We are running Docker Swarm and reverse proxy Traefik which needs access to /var/run/docker.sock
for Configuration Discovery. Currently looking into securing containers more according to OWASP Docker Security Cheat Sheet, see post.
So we want to place a proxy between Docker socket and Traefik. The usual docker socket proxy seems maintained (link), but the latest
Docker image is 3 years old. Personally I rather roll my own than trusting an unknown organization.
I started to experiment with nginx, which seems to create an additional nginx user in the Dockerfile.

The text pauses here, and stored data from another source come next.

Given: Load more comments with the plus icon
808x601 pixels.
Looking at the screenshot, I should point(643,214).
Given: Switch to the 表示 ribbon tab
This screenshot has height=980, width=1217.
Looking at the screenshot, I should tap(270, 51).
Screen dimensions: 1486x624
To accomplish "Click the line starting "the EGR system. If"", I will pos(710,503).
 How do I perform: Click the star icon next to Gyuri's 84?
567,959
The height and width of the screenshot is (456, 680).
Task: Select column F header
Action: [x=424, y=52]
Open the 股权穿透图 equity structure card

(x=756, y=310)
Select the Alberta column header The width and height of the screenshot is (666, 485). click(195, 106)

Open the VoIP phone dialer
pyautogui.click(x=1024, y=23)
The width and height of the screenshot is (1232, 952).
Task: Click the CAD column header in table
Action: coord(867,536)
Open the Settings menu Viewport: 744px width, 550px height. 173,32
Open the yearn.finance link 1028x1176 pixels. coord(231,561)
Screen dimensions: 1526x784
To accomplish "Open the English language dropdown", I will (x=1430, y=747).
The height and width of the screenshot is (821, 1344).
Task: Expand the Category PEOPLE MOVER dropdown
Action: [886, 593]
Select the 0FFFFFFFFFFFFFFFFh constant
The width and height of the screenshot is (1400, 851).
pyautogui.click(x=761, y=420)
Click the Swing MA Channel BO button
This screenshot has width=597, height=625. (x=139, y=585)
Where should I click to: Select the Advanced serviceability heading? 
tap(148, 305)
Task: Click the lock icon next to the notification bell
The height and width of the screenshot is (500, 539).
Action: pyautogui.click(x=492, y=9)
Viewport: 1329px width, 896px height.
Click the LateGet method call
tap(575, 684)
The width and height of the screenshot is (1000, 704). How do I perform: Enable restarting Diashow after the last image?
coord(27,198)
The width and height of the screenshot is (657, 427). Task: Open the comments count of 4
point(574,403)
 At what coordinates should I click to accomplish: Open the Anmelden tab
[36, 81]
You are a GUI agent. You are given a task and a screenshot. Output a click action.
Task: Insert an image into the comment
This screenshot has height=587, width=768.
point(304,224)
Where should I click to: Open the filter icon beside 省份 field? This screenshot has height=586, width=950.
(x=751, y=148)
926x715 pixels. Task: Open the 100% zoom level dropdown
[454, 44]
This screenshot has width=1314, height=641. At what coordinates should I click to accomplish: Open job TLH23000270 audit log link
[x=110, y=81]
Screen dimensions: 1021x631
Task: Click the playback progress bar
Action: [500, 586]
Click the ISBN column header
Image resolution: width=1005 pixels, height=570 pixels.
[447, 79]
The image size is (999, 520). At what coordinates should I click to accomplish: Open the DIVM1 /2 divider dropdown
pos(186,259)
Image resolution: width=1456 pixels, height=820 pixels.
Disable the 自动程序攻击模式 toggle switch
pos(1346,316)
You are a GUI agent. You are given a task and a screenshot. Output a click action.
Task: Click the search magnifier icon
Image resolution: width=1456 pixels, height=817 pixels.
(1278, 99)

It seems to be great to use a different user than root, even though uid/gid 101 seem to collide with Debian defaults.
What I don’t understand is that the image tells me that it is still running as root inside.
# docker run --name nginx -d nginx:alpine-slim
# docker exec -it nginx sh
/ # id
uid=0(root) gid=0(root) groups=0(root),1(bin),2(daemon),3(sys),4(adm),6(disk),10(wheel),11(floppy),20(dialout),26(tape),27(video)
/ # ps
PID USER TIME COMMAND
1 root 0:00 nginx: master process nginx -g daemon off;
30 nginx 0:00 nginx: worker process
31 nginx 0:00 nginx: worker process
Is this how it is supposed to be? Shouldn’t there be no root at all in the image for better security?